• **Saved entries**:
········

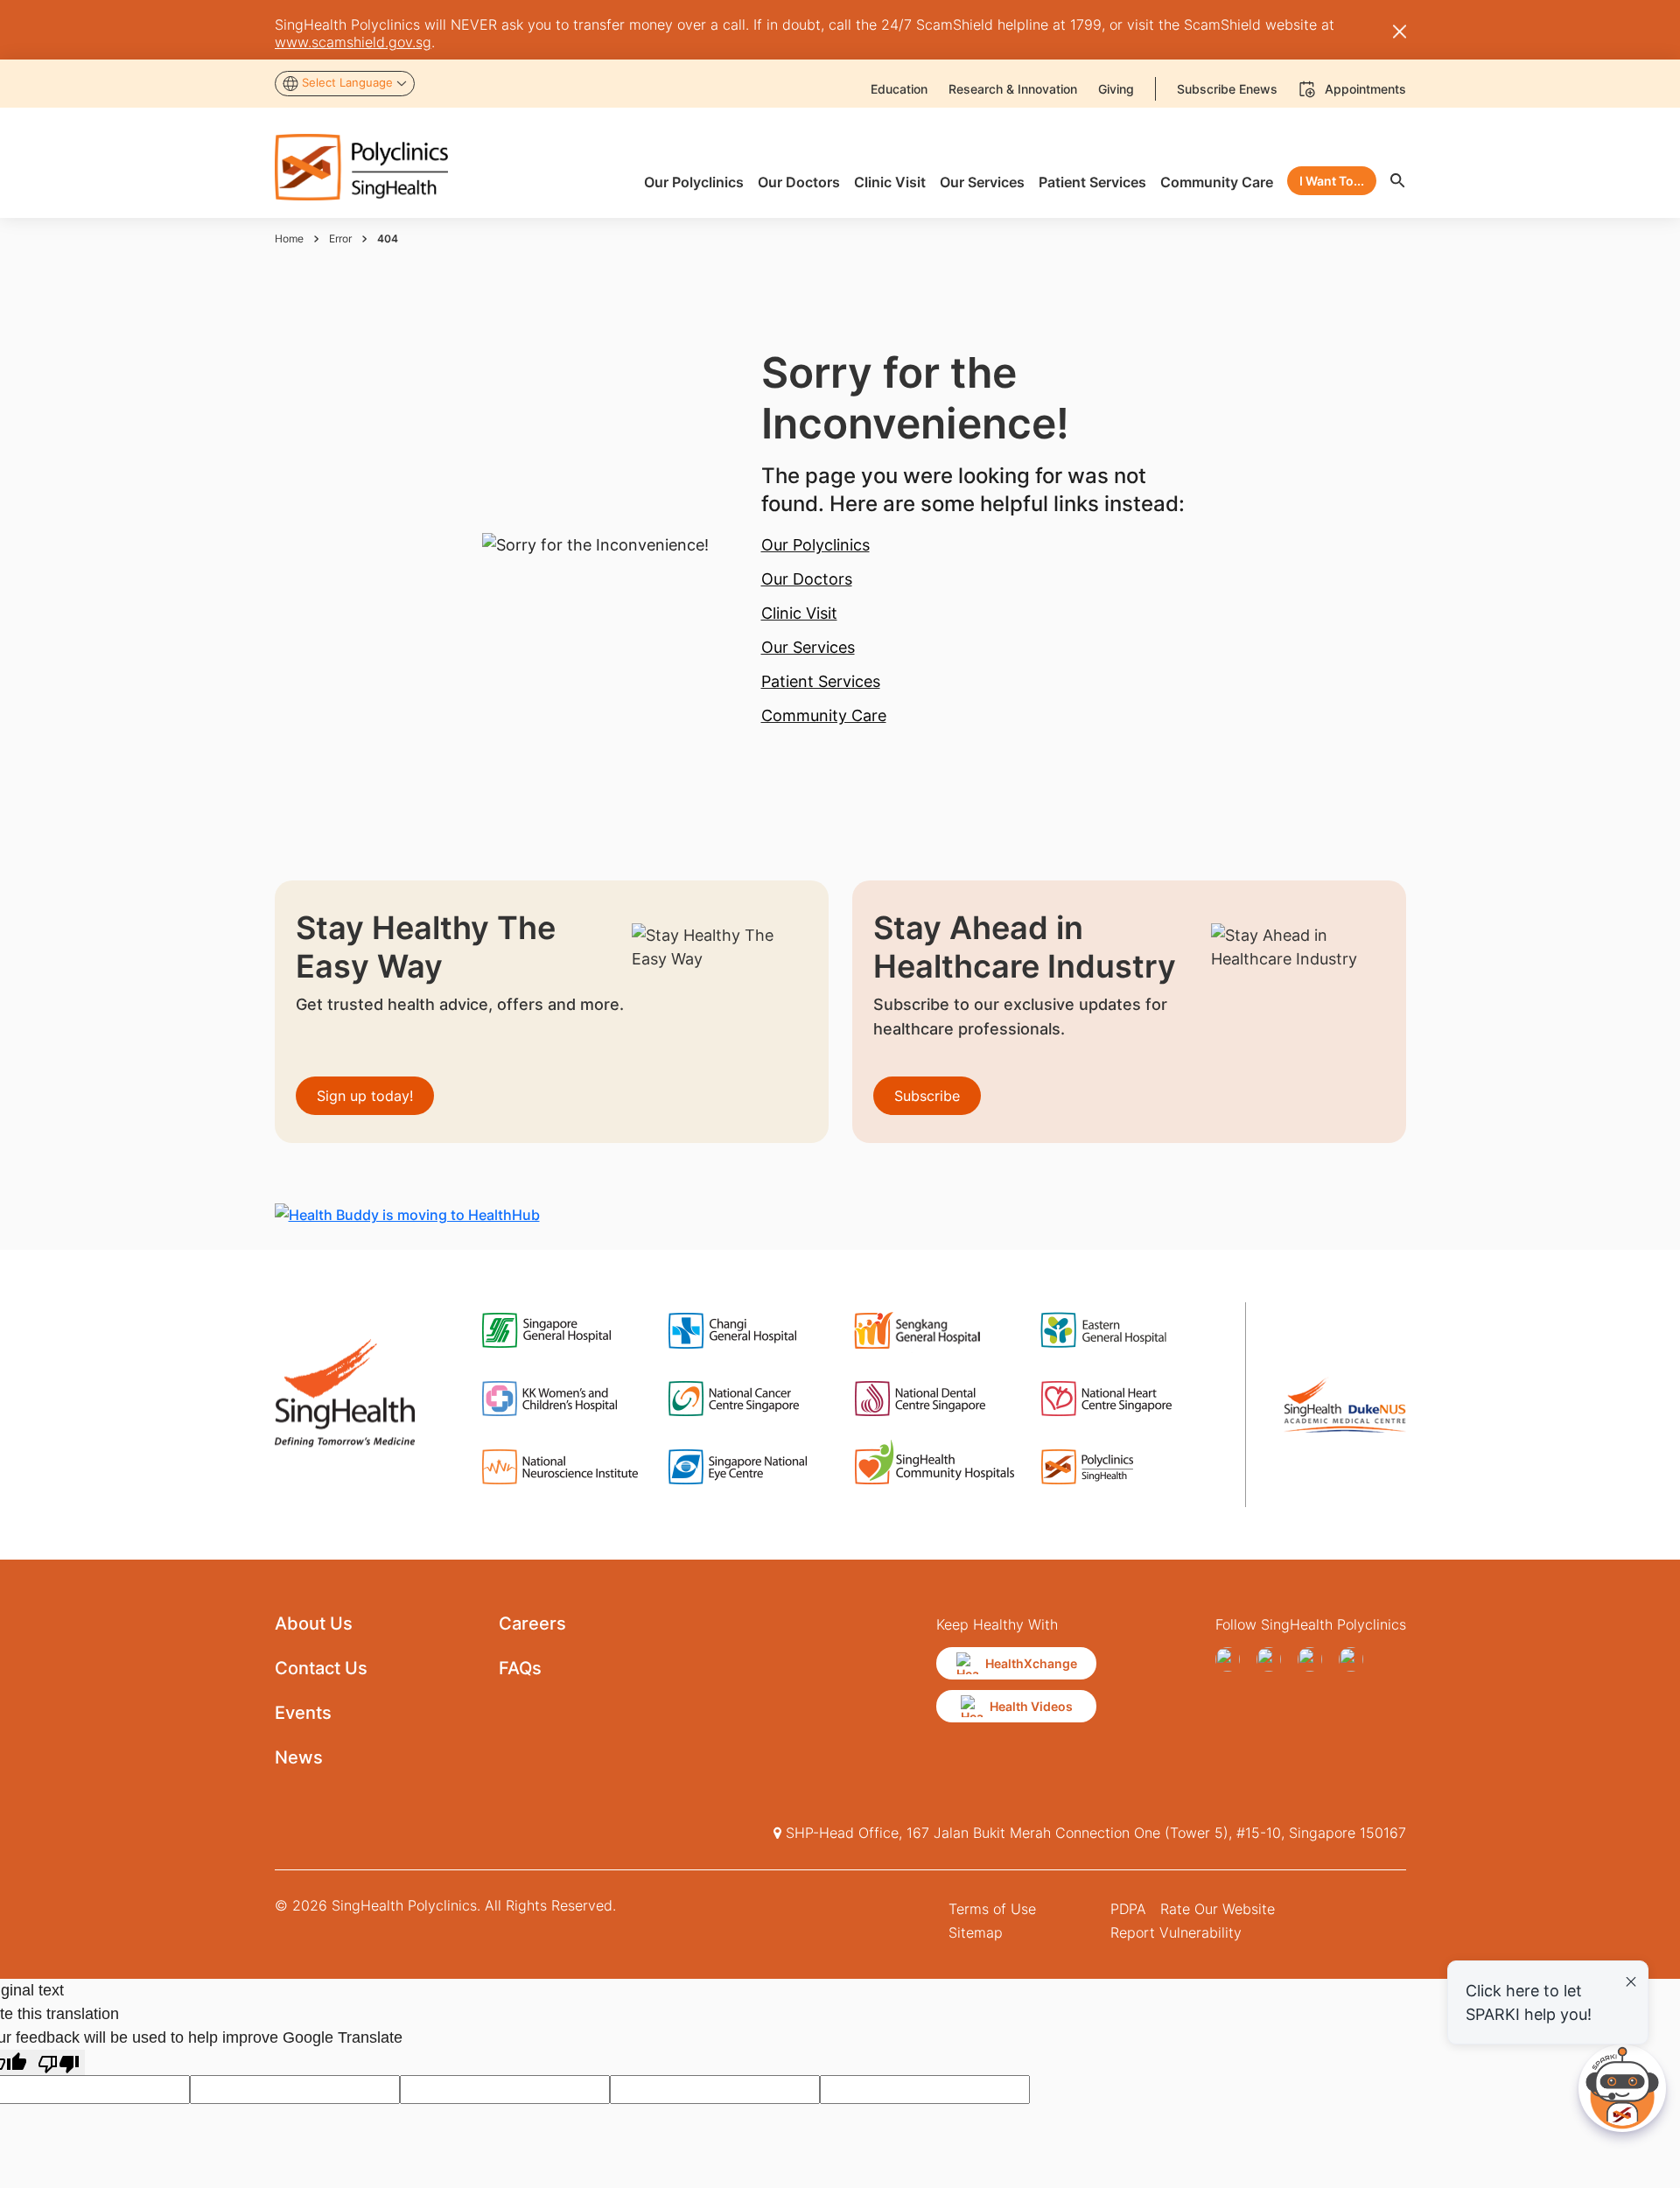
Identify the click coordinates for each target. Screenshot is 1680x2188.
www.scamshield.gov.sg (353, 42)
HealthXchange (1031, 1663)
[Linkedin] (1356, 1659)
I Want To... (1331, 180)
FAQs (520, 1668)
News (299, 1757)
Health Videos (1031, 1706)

········

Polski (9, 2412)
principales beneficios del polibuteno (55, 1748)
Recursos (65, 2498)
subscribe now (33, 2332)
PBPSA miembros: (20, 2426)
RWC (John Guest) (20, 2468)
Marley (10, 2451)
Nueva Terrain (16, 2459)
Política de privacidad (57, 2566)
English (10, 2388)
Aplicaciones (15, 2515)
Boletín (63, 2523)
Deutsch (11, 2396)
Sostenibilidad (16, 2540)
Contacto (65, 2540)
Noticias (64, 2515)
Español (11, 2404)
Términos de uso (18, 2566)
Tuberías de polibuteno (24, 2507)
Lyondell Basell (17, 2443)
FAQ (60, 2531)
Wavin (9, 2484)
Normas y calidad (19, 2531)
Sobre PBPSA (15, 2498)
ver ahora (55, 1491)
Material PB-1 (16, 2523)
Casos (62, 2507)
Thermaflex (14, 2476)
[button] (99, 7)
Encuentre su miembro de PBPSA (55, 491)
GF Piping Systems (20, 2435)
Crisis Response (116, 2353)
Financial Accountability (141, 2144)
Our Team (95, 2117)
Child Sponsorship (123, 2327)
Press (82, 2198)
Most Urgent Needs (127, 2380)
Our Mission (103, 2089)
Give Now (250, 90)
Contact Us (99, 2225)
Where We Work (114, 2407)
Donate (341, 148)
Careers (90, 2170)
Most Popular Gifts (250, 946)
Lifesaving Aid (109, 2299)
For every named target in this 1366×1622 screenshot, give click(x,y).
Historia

········

• **Task prompt**: Every line above from the line with "principales beneficios del" to the line with "Boletín (63, 2523)", inclusive, must be returned exactly; no other line belongs in the reply.

• **Problem solution**:
principales beneficios del polibuteno (55, 1748)
Recursos (65, 2498)
subscribe now (33, 2332)
PBPSA miembros: (20, 2426)
RWC (John Guest) (20, 2468)
Marley (10, 2451)
Nueva Terrain (16, 2459)
Política de privacidad (57, 2566)
English (10, 2388)
Aplicaciones (15, 2515)
Boletín (63, 2523)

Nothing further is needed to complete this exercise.